His potential sentence went from years to months because of the plea.
CLEVELAND -- One of four Mahoning County deputy sheriffs accused of beating a jail inmate struck a plea deal with prosecutors late Wednesday, less than a week before his trial.
Raymond Hull pleaded guilty to two counts related to the beating of Tahwan Easterly in exchange for a reduced sentence and a dropped third charge.
Three other deputies charged in the beating are set to go on trial Monday.
Of eight sheriff's department members charged in the beating, Hull, 35, of Youngstown, is the fourth to plead guilty. Hull faced two counts of aiding and abetting in depriving an inmate of his right to be free from excessive force, plus one count of conspiracy. Prosecutors dropped one of the excessive force charges in the plea agreement.
Without pleading, Hull could have been sentenced to several years; that should go down to between 12 and 18 months under recommended legal guidelines, said Boardman attorney John F. Shultz, Hull's counsel.
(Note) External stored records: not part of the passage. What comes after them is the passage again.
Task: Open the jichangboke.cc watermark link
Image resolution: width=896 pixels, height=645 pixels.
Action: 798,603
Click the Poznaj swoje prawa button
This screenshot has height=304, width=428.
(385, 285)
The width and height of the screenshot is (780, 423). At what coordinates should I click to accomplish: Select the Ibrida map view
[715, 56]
The agreement also requires Hull to cooperate with all investigations and legal cases conducted at any level of government. Hull said he doesn't know whether he will be asked to testify against his colleagues next week.
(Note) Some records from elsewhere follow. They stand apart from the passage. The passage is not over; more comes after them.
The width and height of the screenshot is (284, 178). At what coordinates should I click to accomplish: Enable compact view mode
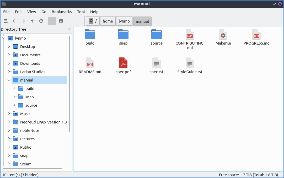pos(70,21)
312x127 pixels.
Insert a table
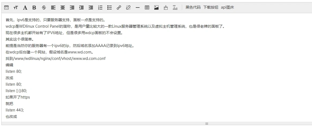coord(147,8)
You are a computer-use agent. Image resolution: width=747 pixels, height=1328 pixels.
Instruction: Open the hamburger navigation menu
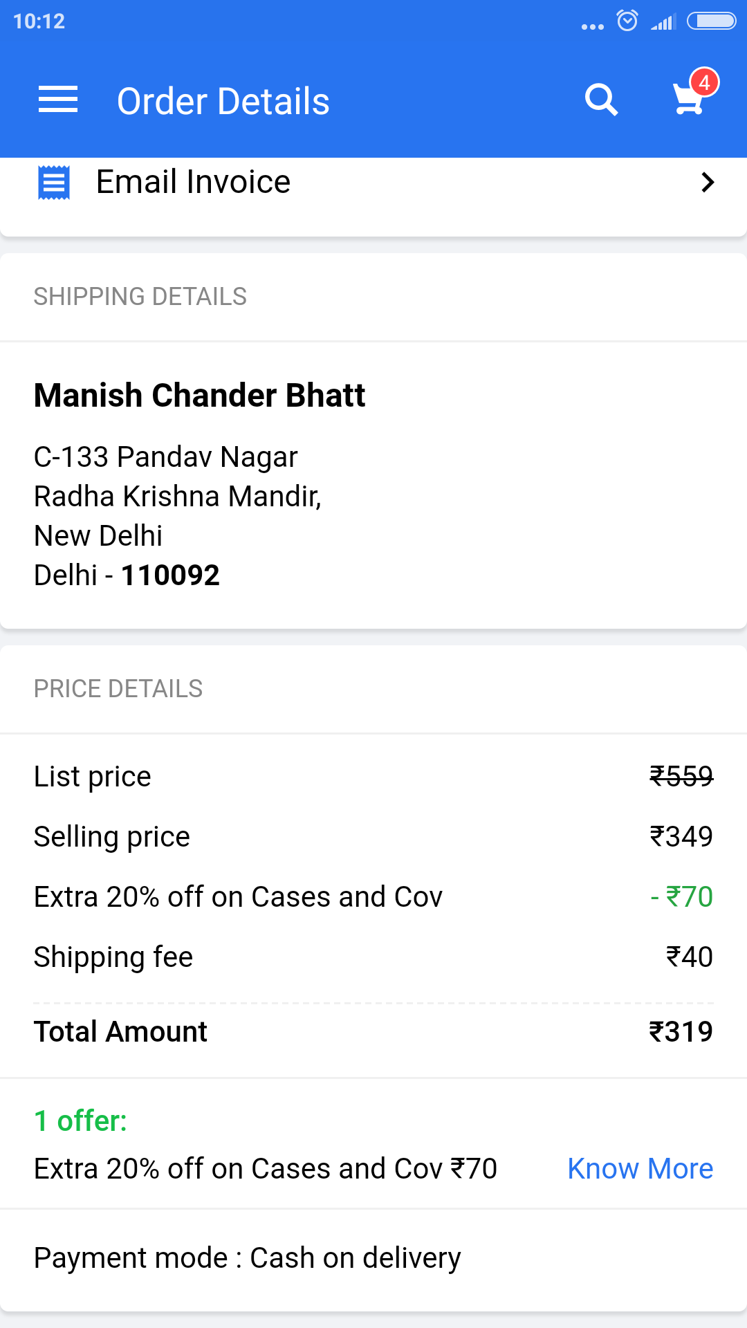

Three others who have pleaded guilty in the beating testified against Budd.
Former jail supervisors William DeLuca and Ronald Denson and former deputy Ronald Kaschak said Budd ordered the beating of Easterly and made Kaschak write a false report about it. None still works for the department.
The two supervisors resigned before being charged; Kaschak was fired after he pleaded guilty.
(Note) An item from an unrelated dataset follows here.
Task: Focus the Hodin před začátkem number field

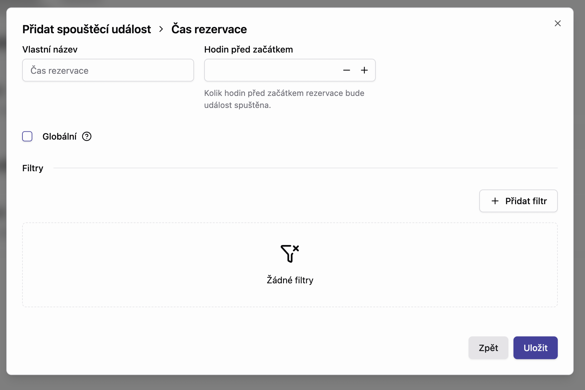Action: [272, 70]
Hull declined to comment on whether he plans to stay with the department until his sentencing in May.
In next week's trial, prosecutors will be allowed to use as evidence deputy Ryan Strange's earlier accounts of the Easterly beating, including a confession in which he played a role.
U.S. District Judge Lesley Wells ruled Wednesday that federal prosecutors did not mislead Strange into making the admission a year ago in FBI interviews and before a grand jury, and that they may use those statements when Strange and deputies Mark Dixon and John Rivera go on trial next week.
Strange, 28, of Vienna, had sought to suppress his earlier testimony, arguing it was a product of government misconduct. He contended attorneys led him to believe he was not a target of the federal investigation into Easterly's beating when he described his and others' involvement in front of the grand jury.
That belief gave him reason to give up his right not to testify against himself, said Strange's attorney, Scott R. Cochran.
"He [was] making the decision whether to waive his constitutional rights, and he's basing it upon their representation that he's not a target," Cochran said.
Government attorneys argued Strange was aware that he could make himself a target by testifying against himself. Court transcripts show Strange said he understood that, they said.
They also noted that Strange had changed his account of the beating in two interviews immediately before he testified in January 2004.
"He continued to add information," said U.S. attorney Matthew B. Kall. "His position changed moments before he went to the grand jury."